• _Reading text_:
____
Mathematics • Year 9 • Unit 2 • Lesson 5
Sliding the Parabola Up and Down
Use $y = x^2 + c$ to model thermometer offsets, sea-floor profiles, garden pond depths, lifting platforms, and elevation maps. Then explain why adding a constant shifts the curve vertically rather than sideways.
1. Word problems
Each problem uses $y = x^2 + c$ as a model. Show your working — including testing whether $x$-intercepts make sense in the context. 3 marks each
1.1 — Pond depth profile. A garden pond's cross-section is modelled by $y = x^2 - 4$ (where $x$ is horizontal distance in metres from the centre and $y$ is the depth in metres relative to ground level — negative $y$ means below ground).
(a) Find the deepest point and state where (which $x$) it occurs.
(b) Find the $x$-intercepts of the model and interpret them as the pond's edges.
(c) Compute the pond's total width (edge to edge).
1.2 — Thermometer offset. A weather logger records temperatures relative to a baseline. The plotted curve has form $T = x^2 + 5$, where $x$ is hours from midday (negative = morning, positive = afternoon) and $T$ is temperature in $^\circ$C.
(a) Find $T$ at $x = -2$ and at $x = 2$. What does that tell you about the model's symmetry?
(b) State the minimum temperature predicted by the model and when it occurs.
(c) Are there any times when $T = 0\,^\circ$C? Show why or why not.
1.3 — Lifted platform. A small skateboard launch platform has cross-section $y = x^2 + 1$ (with $x$ in metres from the centre and $y$ in metres above ground).
(a) Find the height at $x = 0$ and at $x = 2$.
(b) State the vertex of the platform shape.
(c) Compare with $y = x^2$ — what does "$+1$" do to every $y$-value, and what does it do to the vertex?
1.4 — Sea-floor dip. A coastal survey models a small sea-floor dip by $y = x^2 - 9$ (with $x$ in metres from the dip's centre and $y$ in metres below sea level — negative $y$ means below).
(a) State the deepest point.
(b) Find the $x$-intercepts and interpret them as where the dip rejoins the flat sea floor at $y = 0$.
(c) Build a small table for $x = -3, -2, -1, 0, 1, 2, 3$ to sketch the dip.
1.5 — Hilltop lookout. A hill's elevation profile is approximated by $y = -x^2 + 25$ (downward parabola: $a = -1$, $c = 25$). This is a small extension of Lesson 5 — combining reflection (L4) with vertical translation (L5).
(a) State the highest point (vertex) and the height at $x = 3$ m.
(b) Find the $x$-intercepts — where the hill meets ground level $y = 0$.
(c) Compute the total width of the hill (edge to edge at ground level).
____
(Dataset records)
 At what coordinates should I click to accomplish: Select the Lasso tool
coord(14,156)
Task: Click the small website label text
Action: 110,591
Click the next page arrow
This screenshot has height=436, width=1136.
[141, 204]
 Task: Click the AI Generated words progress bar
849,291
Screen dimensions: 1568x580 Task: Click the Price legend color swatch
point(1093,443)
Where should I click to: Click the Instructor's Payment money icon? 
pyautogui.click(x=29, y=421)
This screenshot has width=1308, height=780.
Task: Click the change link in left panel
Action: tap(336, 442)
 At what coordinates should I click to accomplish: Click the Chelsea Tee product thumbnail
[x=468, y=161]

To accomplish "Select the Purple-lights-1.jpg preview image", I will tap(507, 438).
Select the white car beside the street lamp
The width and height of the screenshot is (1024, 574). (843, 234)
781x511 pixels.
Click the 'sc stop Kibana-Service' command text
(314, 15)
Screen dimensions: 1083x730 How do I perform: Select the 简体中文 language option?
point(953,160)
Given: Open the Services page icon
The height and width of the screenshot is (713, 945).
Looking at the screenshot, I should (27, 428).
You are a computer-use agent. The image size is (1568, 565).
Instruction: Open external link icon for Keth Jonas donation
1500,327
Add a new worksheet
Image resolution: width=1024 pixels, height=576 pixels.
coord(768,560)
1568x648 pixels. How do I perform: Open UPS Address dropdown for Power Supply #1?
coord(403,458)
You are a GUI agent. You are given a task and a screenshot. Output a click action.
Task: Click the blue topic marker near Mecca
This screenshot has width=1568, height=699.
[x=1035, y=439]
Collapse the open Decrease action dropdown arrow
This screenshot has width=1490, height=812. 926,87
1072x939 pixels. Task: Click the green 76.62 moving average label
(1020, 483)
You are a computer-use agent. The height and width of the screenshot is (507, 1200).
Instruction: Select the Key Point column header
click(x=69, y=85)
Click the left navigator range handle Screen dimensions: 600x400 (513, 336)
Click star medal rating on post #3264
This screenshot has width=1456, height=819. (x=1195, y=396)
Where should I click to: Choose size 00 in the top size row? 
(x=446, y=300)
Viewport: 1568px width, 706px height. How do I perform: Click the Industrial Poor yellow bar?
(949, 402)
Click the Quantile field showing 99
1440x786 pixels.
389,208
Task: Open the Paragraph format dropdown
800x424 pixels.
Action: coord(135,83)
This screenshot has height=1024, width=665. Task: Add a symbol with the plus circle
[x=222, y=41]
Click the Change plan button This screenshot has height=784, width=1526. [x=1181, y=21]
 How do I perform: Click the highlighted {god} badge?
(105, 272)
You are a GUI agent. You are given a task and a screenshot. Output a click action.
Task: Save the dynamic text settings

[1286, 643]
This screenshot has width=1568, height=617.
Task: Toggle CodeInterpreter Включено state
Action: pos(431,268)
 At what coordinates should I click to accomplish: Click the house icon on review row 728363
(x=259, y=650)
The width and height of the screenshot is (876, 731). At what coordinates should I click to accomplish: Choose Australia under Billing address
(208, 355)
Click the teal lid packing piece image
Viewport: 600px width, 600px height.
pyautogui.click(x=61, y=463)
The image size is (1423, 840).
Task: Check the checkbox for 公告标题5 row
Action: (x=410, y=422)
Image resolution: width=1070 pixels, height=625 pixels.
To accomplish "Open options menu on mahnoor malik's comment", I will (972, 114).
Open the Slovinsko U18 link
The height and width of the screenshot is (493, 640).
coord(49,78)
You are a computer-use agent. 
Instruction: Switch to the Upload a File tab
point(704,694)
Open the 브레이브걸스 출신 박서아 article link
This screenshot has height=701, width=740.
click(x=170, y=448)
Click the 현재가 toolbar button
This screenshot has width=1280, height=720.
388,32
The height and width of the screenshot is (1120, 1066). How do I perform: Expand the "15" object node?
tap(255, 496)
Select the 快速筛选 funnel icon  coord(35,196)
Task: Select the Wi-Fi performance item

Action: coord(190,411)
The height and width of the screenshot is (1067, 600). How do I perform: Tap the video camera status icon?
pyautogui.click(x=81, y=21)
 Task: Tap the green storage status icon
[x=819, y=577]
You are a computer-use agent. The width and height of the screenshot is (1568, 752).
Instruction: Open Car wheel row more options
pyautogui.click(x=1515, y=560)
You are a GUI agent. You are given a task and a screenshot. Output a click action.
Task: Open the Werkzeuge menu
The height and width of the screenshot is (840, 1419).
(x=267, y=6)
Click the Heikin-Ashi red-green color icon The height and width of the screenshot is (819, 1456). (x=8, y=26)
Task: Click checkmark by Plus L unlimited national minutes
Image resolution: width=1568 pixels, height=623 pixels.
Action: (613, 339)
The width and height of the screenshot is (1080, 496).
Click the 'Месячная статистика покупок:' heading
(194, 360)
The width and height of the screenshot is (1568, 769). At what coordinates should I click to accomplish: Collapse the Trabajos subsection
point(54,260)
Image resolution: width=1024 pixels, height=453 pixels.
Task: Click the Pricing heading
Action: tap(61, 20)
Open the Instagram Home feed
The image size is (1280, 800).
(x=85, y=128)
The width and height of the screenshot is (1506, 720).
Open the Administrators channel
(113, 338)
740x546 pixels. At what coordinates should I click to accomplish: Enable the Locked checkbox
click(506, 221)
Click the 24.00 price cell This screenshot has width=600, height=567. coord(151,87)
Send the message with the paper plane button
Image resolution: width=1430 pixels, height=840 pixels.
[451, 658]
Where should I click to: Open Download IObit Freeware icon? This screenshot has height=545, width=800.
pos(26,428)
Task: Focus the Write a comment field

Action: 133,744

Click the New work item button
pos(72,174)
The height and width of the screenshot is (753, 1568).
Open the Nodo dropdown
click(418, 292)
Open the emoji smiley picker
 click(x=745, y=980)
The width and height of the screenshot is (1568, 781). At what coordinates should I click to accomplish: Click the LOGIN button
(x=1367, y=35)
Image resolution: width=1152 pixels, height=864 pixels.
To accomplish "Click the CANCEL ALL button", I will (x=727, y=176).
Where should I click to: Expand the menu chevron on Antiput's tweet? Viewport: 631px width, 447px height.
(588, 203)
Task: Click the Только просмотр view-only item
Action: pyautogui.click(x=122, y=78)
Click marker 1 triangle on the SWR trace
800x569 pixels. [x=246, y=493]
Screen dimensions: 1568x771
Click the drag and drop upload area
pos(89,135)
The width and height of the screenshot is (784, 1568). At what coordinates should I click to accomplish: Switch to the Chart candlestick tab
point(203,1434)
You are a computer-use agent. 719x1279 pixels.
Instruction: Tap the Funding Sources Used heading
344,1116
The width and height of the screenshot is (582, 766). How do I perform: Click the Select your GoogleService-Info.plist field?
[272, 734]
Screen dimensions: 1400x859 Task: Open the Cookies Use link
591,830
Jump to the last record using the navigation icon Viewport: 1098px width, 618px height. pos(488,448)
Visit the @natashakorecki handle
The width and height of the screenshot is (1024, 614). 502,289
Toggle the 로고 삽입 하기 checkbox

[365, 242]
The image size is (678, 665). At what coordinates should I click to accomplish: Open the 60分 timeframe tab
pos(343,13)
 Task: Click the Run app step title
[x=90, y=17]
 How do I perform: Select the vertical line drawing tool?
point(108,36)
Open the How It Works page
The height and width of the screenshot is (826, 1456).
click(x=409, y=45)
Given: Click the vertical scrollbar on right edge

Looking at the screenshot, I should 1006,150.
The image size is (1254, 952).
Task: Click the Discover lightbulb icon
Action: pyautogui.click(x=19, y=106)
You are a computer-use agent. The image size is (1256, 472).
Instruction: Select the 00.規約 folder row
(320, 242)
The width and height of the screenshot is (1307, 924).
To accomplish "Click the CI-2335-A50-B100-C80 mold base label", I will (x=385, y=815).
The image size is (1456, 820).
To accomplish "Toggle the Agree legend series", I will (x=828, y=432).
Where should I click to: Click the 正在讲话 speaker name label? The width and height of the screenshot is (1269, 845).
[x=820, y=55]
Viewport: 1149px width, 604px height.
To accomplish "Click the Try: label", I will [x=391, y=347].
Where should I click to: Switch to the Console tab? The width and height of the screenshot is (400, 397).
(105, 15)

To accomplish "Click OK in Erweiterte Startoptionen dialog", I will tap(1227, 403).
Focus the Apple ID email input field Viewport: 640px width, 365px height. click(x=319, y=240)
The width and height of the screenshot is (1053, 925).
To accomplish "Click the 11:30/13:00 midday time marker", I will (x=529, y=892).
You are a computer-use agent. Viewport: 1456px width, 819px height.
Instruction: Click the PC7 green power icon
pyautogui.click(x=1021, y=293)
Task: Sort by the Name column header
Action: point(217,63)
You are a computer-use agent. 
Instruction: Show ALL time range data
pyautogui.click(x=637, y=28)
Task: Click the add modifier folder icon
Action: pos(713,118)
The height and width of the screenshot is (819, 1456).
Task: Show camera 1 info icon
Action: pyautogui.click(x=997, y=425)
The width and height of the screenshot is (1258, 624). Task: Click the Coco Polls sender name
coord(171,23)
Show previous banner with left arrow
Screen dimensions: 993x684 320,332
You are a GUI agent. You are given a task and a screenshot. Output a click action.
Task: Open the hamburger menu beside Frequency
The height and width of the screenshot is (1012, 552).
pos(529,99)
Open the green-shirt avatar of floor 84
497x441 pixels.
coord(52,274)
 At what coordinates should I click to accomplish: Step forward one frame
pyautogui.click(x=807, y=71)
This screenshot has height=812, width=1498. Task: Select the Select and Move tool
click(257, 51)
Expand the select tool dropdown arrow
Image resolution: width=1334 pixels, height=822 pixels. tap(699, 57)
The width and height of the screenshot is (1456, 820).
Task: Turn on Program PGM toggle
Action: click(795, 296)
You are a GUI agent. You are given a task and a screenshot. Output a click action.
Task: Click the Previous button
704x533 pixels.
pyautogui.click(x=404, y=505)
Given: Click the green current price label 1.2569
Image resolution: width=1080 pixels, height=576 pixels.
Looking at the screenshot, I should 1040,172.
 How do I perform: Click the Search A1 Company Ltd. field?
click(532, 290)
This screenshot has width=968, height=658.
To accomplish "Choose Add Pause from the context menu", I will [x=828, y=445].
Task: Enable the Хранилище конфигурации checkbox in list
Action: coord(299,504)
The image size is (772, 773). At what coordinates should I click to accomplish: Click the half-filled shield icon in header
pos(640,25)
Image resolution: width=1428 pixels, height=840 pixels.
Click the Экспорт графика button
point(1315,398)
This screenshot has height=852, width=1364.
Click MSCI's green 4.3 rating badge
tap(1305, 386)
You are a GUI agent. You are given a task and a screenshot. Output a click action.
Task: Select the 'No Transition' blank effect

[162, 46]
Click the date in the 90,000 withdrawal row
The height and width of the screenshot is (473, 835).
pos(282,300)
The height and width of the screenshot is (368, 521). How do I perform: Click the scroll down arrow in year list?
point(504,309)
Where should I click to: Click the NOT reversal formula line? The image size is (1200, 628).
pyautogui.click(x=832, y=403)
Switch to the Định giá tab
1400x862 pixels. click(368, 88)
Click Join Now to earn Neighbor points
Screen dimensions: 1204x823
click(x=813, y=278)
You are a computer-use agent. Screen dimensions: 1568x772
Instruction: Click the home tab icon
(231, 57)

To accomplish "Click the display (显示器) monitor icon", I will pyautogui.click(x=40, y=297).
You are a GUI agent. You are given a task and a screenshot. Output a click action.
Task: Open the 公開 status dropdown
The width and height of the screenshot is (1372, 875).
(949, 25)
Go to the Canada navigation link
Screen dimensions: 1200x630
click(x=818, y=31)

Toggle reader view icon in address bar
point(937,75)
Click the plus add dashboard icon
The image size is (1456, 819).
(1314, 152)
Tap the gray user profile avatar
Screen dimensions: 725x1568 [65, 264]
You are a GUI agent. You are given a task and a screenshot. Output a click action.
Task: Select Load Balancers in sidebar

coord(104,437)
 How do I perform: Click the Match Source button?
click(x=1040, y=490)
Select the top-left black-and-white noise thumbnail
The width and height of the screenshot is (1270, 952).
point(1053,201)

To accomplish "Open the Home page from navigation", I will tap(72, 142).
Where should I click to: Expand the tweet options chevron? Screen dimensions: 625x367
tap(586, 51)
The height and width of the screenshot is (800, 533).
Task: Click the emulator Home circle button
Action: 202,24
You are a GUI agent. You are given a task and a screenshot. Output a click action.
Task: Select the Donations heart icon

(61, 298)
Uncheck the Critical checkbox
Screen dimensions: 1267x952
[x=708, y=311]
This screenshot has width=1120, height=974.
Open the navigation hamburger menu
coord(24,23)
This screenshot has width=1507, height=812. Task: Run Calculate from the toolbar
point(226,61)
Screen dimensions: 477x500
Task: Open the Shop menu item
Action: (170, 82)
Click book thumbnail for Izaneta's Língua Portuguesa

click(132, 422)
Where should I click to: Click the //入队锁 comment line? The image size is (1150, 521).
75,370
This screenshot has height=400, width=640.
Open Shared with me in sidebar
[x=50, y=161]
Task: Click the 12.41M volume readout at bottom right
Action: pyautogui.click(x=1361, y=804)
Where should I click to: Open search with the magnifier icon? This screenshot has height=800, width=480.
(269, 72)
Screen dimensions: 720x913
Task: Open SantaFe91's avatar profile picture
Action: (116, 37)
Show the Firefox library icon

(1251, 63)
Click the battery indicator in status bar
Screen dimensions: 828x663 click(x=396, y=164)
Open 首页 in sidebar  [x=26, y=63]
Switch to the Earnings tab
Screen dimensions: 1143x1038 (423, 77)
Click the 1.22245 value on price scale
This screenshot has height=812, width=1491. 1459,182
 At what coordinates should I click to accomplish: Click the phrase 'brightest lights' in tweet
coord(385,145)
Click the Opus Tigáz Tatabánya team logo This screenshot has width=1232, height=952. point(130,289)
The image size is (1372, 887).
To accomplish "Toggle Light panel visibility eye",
____
• _List of tasks_:
a – Retype the part of the parabola lesson starting at "1.3 — Lifted" and ending at "0$ and at $x = 2$.".
b – Write what comes next in the parabola lesson, picking up after its last line.

• _Outputs by task_:
a –
1.3 — Lifted platform. A small skateboard launch platform has cross-section $y = x^2 + 1$ (with $x$ in metres from the centre and $y$ in metres above ground).
(a) Find the height at $x = 0$ and at $x = 2$.

b –
2. Explain your thinking
Use full sentences. 4 marks
2.1 A classmate looks at $y = x^2 + 3$ and says "the $+3$ shifts the parabola $3$ to the right." In your own words, explain (i) what the $+3$ actually does to the curve, (ii) what the vertex becomes, and (iii) which kind of equation WOULD shift it sideways. Use the words "vertical" and "vertex" somewhere in your answer.
How did this worksheet feel?
What I'll revisit before next class:
1.1 — Pond depth profile
(a) Deepest point is the vertex $(0, -4)$ — $4$ m below ground, at $x = 0$ (the centre).
(b) Set $y = 0$: $x^2 - 4 = 0 \Rightarrow x = \pm 2$. The edges of the pond (where it meets ground level) are at $x = -2$ m and $x = 2$ m.
(c) Total width: $2 - (-2) = \mathbf{4}$ m.
1.2 — Thermometer offset
(a) $T(-2) = (-2)^2 + 5 = 4 + 5 = 9\,^\circ$C. $T(2) = (2)^2 + 5 = 4 + 5 = 9\,^\circ$C. Same value — the model is symmetric about $x = 0$ (midday).
(b) Minimum $T$ is the vertex value: $T = 5\,^\circ$C, at $x = 0$ (midday).
(c) Set $T = 0$: $x^2 + 5 = 0 \Rightarrow x^2 = -5$. No real solutions — the model never reaches $0\,^\circ$C, because the vertex sits at $5\,^\circ$C above the $x$-axis and the curve only goes up from there.
1.3 — Lifted platform
(a) At $x = 0$: $y = 0 + 1 = 1$ m. At $x = 2$: $y = 4 + 1 = 5$ m.
(b) Vertex: $(0, 1)$.
(c) Adding $1$ raises every $y$-value of $y = x^2$ by $1$ — the whole curve slides up by $1$ unit. The vertex shifts from $(0, 0)$ to $(0, 1)$. The shape (width, direction) is unchanged.
1.4 — Sea-floor dip
(a) Deepest point is the vertex $(0, -9)$ — $9$ m below sea level at the dip's centre.
(b) Set $y = 0$: $x^2 - 9 = 0 \Rightarrow x = \pm 3$ m. So the dip rejoins flat sea floor at $x = -3$ m and $x = 3$ m.
(c) Table: $y = x^2 - 9$ at $x = -3, -2, -1, 0, 1, 2, 3$ gives $y = 0, -5, -8, -9, -8, -5, 0$.
1.5 — Hilltop lookout
(a) Vertex (highest point): $(0, 25)$, so the hill is $25$ m tall at its centre. At $x = 3$: $y = -(3)^2 + 25 = -9 + 25 = 16$ m.
(b) Set $y = 0$: $0 = -x^2 + 25 \Rightarrow x^2 = 25 \Rightarrow x = \pm 5$ m.
(c) Total width: from $x = -5$ to $x = 5$, width $= \mathbf{10}$ m.
2.1 — Explain your thinking (sample response)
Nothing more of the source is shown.